═══ Stored data ═══

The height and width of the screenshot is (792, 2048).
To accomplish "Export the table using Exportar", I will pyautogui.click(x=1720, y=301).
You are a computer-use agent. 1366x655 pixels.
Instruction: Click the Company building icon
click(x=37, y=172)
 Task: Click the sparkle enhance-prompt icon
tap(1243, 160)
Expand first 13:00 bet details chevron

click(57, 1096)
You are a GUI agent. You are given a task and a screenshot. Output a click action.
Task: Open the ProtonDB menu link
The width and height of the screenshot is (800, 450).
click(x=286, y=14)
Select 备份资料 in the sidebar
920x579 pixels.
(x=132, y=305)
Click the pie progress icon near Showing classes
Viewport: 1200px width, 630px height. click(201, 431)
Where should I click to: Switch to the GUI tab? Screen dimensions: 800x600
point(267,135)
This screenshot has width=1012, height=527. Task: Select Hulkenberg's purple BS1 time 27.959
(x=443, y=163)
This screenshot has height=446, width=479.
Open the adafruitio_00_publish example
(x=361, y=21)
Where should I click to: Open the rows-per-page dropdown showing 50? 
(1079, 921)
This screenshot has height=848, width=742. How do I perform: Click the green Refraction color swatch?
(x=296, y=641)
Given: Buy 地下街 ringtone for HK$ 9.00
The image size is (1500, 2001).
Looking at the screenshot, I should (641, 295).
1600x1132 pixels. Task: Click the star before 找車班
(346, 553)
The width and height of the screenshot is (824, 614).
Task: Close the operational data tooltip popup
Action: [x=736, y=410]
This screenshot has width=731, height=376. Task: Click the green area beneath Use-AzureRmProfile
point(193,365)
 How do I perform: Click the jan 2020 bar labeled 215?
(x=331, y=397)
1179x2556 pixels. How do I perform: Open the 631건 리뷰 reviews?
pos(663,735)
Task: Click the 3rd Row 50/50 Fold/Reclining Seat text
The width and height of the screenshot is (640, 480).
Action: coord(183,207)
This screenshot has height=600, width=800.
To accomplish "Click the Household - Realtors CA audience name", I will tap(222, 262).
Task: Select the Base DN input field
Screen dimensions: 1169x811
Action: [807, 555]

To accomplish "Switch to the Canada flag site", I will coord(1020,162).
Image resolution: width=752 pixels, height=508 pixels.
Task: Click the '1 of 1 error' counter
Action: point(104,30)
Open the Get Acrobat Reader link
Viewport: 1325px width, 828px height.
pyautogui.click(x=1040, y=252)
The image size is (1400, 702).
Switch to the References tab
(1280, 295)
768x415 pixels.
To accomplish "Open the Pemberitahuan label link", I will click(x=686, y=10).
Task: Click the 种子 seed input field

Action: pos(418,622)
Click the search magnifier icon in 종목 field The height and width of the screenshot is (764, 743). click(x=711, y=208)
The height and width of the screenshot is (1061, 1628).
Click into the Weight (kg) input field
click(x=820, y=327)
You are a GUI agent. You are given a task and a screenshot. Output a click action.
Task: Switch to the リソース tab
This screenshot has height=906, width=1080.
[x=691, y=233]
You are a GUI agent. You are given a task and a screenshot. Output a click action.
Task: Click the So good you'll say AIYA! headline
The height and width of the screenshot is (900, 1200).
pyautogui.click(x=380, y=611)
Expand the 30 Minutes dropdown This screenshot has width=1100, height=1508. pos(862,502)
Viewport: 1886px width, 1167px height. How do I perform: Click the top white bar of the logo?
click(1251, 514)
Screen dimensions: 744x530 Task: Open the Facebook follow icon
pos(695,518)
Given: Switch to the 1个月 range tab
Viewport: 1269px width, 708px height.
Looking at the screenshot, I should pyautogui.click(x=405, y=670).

═══

Only an exact copy of the data above will do.

The height and width of the screenshot is (792, 2048).
To accomplish "Export the table using Exportar", I will pyautogui.click(x=1720, y=301).
You are a computer-use agent. 1366x655 pixels.
Instruction: Click the Company building icon
click(x=37, y=172)
 Task: Click the sparkle enhance-prompt icon
tap(1243, 160)
Expand first 13:00 bet details chevron

click(57, 1096)
You are a GUI agent. You are given a task and a screenshot. Output a click action.
Task: Open the ProtonDB menu link
The width and height of the screenshot is (800, 450).
click(x=286, y=14)
Select 备份资料 in the sidebar
920x579 pixels.
(x=132, y=305)
Click the pie progress icon near Showing classes
Viewport: 1200px width, 630px height. click(201, 431)
Where should I click to: Switch to the GUI tab? Screen dimensions: 800x600
point(267,135)
This screenshot has width=1012, height=527. Task: Select Hulkenberg's purple BS1 time 27.959
(x=443, y=163)
This screenshot has height=446, width=479.
Open the adafruitio_00_publish example
(x=361, y=21)
Where should I click to: Open the rows-per-page dropdown showing 50? 
(1079, 921)
This screenshot has height=848, width=742. How do I perform: Click the green Refraction color swatch?
(x=296, y=641)
Given: Buy 地下街 ringtone for HK$ 9.00
The image size is (1500, 2001).
Looking at the screenshot, I should (641, 295).
1600x1132 pixels. Task: Click the star before 找車班
(346, 553)
The width and height of the screenshot is (824, 614).
Task: Close the operational data tooltip popup
Action: [x=736, y=410]
This screenshot has width=731, height=376. Task: Click the green area beneath Use-AzureRmProfile
point(193,365)
 How do I perform: Click the jan 2020 bar labeled 215?
(x=331, y=397)
1179x2556 pixels. How do I perform: Open the 631건 리뷰 reviews?
pos(663,735)
Task: Click the 3rd Row 50/50 Fold/Reclining Seat text
The width and height of the screenshot is (640, 480).
Action: coord(183,207)
This screenshot has height=600, width=800.
To accomplish "Click the Household - Realtors CA audience name", I will tap(222, 262).
Task: Select the Base DN input field
Screen dimensions: 1169x811
Action: [807, 555]

To accomplish "Switch to the Canada flag site", I will coord(1020,162).
Image resolution: width=752 pixels, height=508 pixels.
Task: Click the '1 of 1 error' counter
Action: point(104,30)
Open the Get Acrobat Reader link
Viewport: 1325px width, 828px height.
pyautogui.click(x=1040, y=252)
The image size is (1400, 702).
Switch to the References tab
(1280, 295)
768x415 pixels.
To accomplish "Open the Pemberitahuan label link", I will click(x=686, y=10).
Task: Click the 种子 seed input field

Action: pos(418,622)
Click the search magnifier icon in 종목 field The height and width of the screenshot is (764, 743). click(x=711, y=208)
The height and width of the screenshot is (1061, 1628).
Click into the Weight (kg) input field
click(x=820, y=327)
You are a GUI agent. You are given a task and a screenshot. Output a click action.
Task: Switch to the リソース tab
This screenshot has height=906, width=1080.
[x=691, y=233]
You are a GUI agent. You are given a task and a screenshot. Output a click action.
Task: Click the So good you'll say AIYA! headline
The height and width of the screenshot is (900, 1200).
pyautogui.click(x=380, y=611)
Expand the 30 Minutes dropdown This screenshot has width=1100, height=1508. pos(862,502)
Viewport: 1886px width, 1167px height. How do I perform: Click the top white bar of the logo?
click(1251, 514)
Screen dimensions: 744x530 Task: Open the Facebook follow icon
pos(695,518)
Given: Switch to the 1个月 range tab
Viewport: 1269px width, 708px height.
Looking at the screenshot, I should pyautogui.click(x=405, y=670).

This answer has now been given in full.